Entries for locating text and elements
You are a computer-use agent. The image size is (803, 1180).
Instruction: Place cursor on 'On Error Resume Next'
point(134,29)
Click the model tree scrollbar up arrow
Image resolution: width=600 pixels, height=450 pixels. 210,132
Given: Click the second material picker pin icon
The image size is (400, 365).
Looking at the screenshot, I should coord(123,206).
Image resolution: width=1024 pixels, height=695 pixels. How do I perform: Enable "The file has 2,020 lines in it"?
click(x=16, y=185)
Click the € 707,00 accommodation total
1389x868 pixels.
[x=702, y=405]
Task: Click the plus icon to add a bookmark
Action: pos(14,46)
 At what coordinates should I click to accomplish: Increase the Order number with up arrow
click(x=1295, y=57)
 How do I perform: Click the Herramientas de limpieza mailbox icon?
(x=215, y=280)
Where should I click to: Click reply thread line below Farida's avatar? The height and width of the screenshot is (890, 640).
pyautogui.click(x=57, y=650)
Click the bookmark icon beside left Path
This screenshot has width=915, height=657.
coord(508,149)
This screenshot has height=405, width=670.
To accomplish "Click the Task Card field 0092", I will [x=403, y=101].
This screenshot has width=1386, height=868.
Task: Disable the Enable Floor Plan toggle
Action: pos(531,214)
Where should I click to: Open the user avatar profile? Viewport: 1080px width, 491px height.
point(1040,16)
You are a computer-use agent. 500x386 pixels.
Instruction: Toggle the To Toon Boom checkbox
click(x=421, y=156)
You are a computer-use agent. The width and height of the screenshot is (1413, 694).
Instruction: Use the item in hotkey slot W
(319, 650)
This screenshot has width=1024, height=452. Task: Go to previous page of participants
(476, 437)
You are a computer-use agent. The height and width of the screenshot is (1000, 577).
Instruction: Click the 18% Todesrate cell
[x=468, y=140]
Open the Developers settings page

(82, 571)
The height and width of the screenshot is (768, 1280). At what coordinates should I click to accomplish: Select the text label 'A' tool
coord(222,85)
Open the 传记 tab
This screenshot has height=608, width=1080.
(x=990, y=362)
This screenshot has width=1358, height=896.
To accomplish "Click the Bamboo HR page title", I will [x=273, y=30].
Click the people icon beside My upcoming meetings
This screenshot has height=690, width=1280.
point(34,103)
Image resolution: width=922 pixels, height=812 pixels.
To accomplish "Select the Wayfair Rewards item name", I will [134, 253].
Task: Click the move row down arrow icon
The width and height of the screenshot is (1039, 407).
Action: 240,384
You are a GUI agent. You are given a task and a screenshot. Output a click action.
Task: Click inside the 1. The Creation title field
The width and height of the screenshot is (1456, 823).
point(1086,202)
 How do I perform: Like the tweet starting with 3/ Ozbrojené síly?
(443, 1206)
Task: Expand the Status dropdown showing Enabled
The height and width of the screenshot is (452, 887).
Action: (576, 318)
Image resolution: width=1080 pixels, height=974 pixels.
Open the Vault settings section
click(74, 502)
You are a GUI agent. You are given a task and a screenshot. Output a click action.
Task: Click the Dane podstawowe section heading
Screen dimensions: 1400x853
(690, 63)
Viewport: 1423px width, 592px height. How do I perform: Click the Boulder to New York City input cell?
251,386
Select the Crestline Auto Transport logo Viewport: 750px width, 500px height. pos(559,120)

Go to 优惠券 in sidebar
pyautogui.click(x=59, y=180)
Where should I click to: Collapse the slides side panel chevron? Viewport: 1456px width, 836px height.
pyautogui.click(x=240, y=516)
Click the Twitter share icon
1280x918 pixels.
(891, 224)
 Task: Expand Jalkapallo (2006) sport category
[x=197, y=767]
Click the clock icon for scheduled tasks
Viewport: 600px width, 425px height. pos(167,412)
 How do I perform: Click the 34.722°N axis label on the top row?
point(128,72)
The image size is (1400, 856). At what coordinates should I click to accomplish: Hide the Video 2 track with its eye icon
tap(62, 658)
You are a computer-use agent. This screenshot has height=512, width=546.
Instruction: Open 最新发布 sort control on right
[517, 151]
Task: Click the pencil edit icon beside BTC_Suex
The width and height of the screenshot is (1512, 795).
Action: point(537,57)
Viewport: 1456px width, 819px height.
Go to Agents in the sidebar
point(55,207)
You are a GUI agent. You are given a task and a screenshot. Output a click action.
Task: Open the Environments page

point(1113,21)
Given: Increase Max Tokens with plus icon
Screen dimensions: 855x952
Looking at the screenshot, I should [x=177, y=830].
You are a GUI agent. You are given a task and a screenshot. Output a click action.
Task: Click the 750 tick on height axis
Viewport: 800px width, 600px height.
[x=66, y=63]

— EXERCISE BRIEF —
Update the entries above so that every "computer-use agent" becomes "desktop automation agent", with everything else left as it is.

— EXERCISE ANSWER —
You are a desktop automation agent. The image size is (803, 1180).
Instruction: Place cursor on 'On Error Resume Next'
point(134,29)
Click the model tree scrollbar up arrow
Image resolution: width=600 pixels, height=450 pixels. 210,132
Given: Click the second material picker pin icon
The image size is (400, 365).
Looking at the screenshot, I should coord(123,206).
Image resolution: width=1024 pixels, height=695 pixels. How do I perform: Enable "The file has 2,020 lines in it"?
click(x=16, y=185)
Click the € 707,00 accommodation total
1389x868 pixels.
[x=702, y=405]
Task: Click the plus icon to add a bookmark
Action: pos(14,46)
 At what coordinates should I click to accomplish: Increase the Order number with up arrow
click(x=1295, y=57)
 How do I perform: Click the Herramientas de limpieza mailbox icon?
(x=215, y=280)
Where should I click to: Click reply thread line below Farida's avatar? The height and width of the screenshot is (890, 640).
pyautogui.click(x=57, y=650)
Click the bookmark icon beside left Path
This screenshot has width=915, height=657.
coord(508,149)
This screenshot has height=405, width=670.
To accomplish "Click the Task Card field 0092", I will [x=403, y=101].
This screenshot has width=1386, height=868.
Task: Disable the Enable Floor Plan toggle
Action: pos(531,214)
Where should I click to: Open the user avatar profile? Viewport: 1080px width, 491px height.
point(1040,16)
You are a desktop automation agent. 500x386 pixels.
Instruction: Toggle the To Toon Boom checkbox
click(x=421, y=156)
You are a desktop automation agent. The width and height of the screenshot is (1413, 694).
Instruction: Use the item in hotkey slot W
(319, 650)
This screenshot has width=1024, height=452. Task: Go to previous page of participants
(476, 437)
You are a desktop automation agent. The height and width of the screenshot is (1000, 577).
Instruction: Click the 18% Todesrate cell
[x=468, y=140]
Open the Developers settings page

(82, 571)
The height and width of the screenshot is (768, 1280). At what coordinates should I click to accomplish: Select the text label 'A' tool
coord(222,85)
Open the 传记 tab
This screenshot has height=608, width=1080.
(x=990, y=362)
This screenshot has width=1358, height=896.
To accomplish "Click the Bamboo HR page title", I will [x=273, y=30].
Click the people icon beside My upcoming meetings
This screenshot has height=690, width=1280.
point(34,103)
Image resolution: width=922 pixels, height=812 pixels.
To accomplish "Select the Wayfair Rewards item name", I will [134, 253].
Task: Click the move row down arrow icon
The width and height of the screenshot is (1039, 407).
Action: 240,384
You are a GUI agent. You are given a task and a screenshot. Output a click action.
Task: Click inside the 1. The Creation title field
The width and height of the screenshot is (1456, 823).
point(1086,202)
 How do I perform: Like the tweet starting with 3/ Ozbrojené síly?
(443, 1206)
Task: Expand the Status dropdown showing Enabled
The height and width of the screenshot is (452, 887).
Action: (576, 318)
Image resolution: width=1080 pixels, height=974 pixels.
Open the Vault settings section
click(74, 502)
You are a GUI agent. You are given a task and a screenshot. Output a click action.
Task: Click the Dane podstawowe section heading
Screen dimensions: 1400x853
(690, 63)
Viewport: 1423px width, 592px height. How do I perform: Click the Boulder to New York City input cell?
251,386
Select the Crestline Auto Transport logo Viewport: 750px width, 500px height. pos(559,120)

Go to 优惠券 in sidebar
pyautogui.click(x=59, y=180)
Where should I click to: Collapse the slides side panel chevron? Viewport: 1456px width, 836px height.
pyautogui.click(x=240, y=516)
Click the Twitter share icon
1280x918 pixels.
(891, 224)
 Task: Expand Jalkapallo (2006) sport category
[x=197, y=767]
Click the clock icon for scheduled tasks
Viewport: 600px width, 425px height. pos(167,412)
 How do I perform: Click the 34.722°N axis label on the top row?
point(128,72)
The image size is (1400, 856). At what coordinates should I click to accomplish: Hide the Video 2 track with its eye icon
tap(62, 658)
You are a desktop automation agent. This screenshot has height=512, width=546.
Instruction: Open 最新发布 sort control on right
[517, 151]
Task: Click the pencil edit icon beside BTC_Suex
The width and height of the screenshot is (1512, 795).
Action: point(537,57)
Viewport: 1456px width, 819px height.
Go to Agents in the sidebar
point(55,207)
You are a GUI agent. You are given a task and a screenshot. Output a click action.
Task: Open the Environments page

point(1113,21)
Given: Increase Max Tokens with plus icon
Screen dimensions: 855x952
Looking at the screenshot, I should [x=177, y=830].
You are a GUI agent. You are given a task and a screenshot. Output a click action.
Task: Click the 750 tick on height axis
Viewport: 800px width, 600px height.
[x=66, y=63]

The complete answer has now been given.